== Stored records ==
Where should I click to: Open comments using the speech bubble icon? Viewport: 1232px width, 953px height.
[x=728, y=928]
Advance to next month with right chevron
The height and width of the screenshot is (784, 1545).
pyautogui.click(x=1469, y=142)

== TASK DETAILS ==
A verbatim copy of all the records is to be produced.

== RESULT ==
Where should I click to: Open comments using the speech bubble icon? Viewport: 1232px width, 953px height.
[x=728, y=928]
Advance to next month with right chevron
The height and width of the screenshot is (784, 1545).
pyautogui.click(x=1469, y=142)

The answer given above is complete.